■ DOKUMENTAUSZUG ■
--
Production-Beispiel: Software Delivery Platform¶

Überblick¶

Dieses Beispiel zeigt den Aufbau einer Production-Ready Software Delivery Platform mit Polycrate auf Bare-Metal-Servern. Der Stack umfasst:

High-Availability Kubernetes-Cluster (3 Controlplanes, 6 Workers)
Floating IP für Controlplane-Hochverfügbarkeit (Keepalived)
Hardening aller Nodes (SSH, Firewall, Security-Updates)
Cilium als CNI mit BGP, Gateway API und Hubble
Longhorn als verteiltes Storage-System
VictoriaMetrics für Monitoring mit Grafana
VictoriaLogs für zentralisiertes Logging
cert-manager für automatisierte TLS-Zertifikate (Let's Encrypt)
NGINX Ingress Controller mit Monitoring-Integration

Architektur:

graph TB
    subgraph "Controlplanes (HA)"
        CP1[Controlplane 1<br/>10.0.0.11]
        CP2[Controlplane 2<br/>10.0.0.12]
        CP3[Controlplane 3<br/>10.0.0.13]
        VIP[Floating IP<br/>10.0.0.27<br/>keepalived]

        CP1 --> VIP
        CP2 --> VIP
        CP3 --> VIP
    end

    subgraph "Workers"
        W1[Worker 1]
        W2[Worker 2]
        W3[Worker 3]
        W4[Worker 4]
        W5[Worker 5]
        W6[Worker 6]
    end

    VIP --> K8s[Kubernetes API<br/>:6443]

    subgraph "CNI & Networking"
--
■ DATENSATZAUSZÜGE ■
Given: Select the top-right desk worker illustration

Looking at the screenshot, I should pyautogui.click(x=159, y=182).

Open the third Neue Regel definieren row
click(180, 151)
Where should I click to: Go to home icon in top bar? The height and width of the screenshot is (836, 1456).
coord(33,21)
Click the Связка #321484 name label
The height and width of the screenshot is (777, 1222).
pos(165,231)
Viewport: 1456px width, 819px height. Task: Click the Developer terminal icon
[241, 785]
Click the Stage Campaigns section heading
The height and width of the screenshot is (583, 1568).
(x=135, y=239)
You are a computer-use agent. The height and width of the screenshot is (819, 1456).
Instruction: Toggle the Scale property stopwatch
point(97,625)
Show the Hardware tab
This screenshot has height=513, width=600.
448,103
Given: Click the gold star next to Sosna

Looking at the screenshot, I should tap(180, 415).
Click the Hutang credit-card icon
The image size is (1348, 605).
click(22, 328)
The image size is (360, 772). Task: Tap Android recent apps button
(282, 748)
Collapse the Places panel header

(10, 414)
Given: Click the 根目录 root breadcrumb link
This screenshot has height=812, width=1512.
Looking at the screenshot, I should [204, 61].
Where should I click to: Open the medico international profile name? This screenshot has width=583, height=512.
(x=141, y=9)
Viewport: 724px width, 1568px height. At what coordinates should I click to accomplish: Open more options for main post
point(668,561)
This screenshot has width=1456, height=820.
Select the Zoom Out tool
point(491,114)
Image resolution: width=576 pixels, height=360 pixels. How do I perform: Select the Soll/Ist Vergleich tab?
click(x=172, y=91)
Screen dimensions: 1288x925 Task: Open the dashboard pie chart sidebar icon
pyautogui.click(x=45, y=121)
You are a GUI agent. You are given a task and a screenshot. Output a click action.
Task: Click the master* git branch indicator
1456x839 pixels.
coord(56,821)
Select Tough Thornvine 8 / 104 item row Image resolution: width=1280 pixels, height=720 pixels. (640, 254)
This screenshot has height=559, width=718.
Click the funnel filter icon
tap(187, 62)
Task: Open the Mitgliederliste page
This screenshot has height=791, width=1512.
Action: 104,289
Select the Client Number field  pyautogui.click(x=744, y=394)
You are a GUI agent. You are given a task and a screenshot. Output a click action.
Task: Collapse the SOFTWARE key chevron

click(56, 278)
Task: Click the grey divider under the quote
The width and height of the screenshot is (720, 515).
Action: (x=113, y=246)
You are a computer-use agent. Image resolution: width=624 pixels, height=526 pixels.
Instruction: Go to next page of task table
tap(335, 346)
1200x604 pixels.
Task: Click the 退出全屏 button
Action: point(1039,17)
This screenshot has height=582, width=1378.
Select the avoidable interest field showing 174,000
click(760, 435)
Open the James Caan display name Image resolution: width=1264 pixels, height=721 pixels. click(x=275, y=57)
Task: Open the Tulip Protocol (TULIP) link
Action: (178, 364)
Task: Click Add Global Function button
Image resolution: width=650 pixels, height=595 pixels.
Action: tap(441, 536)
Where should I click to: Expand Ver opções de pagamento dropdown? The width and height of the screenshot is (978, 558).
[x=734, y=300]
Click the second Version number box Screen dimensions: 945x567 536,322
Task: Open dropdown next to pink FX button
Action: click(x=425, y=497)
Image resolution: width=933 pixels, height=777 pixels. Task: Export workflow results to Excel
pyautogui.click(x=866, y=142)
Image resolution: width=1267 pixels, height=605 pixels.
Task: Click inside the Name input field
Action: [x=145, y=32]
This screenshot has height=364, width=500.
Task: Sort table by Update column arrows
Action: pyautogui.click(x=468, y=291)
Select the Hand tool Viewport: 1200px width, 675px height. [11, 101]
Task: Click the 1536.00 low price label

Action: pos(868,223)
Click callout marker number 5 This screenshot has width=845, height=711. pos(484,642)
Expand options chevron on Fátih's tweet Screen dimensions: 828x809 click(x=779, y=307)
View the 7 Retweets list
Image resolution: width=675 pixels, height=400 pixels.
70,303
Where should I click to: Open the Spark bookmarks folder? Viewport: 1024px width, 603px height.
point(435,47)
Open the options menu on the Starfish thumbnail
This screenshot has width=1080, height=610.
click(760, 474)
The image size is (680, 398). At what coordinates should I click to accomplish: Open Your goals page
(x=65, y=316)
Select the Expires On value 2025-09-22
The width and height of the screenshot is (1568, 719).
--
■ ZU BEARBEITENDE AUFGABEN ■
1. Nenne sämtliche IP-Adressen, die im Architekturdiagramm des Dokumentauszugs vorkommen.
2. Prüfe anhand des Dokumentauszugs, ob die folgenden Aussagen zutreffen. Antworte jeweils mit Ja oder Nein und zitiere die entscheidenden Worte. (a) Der Kubernetes-Cluster hat sechs Worker. (b) Für das zentralisierte Logging wird Grafana verwendet. (c) Die Plattform wird auf Bare-Metal-Servern aufgebaut.

■ ERGEBNISSE JE AUFGABE ■
1. 10.0.0.11, 10.0.0.12, 10.0.0.13, 10.0.0.27

2.
(a) Ja: „3 Controlplanes, 6 Workers“
(b) Nein: „VictoriaLogs für zentralisiertes Logging“
(c) Ja: „mit Polycrate auf Bare-Metal-Servern“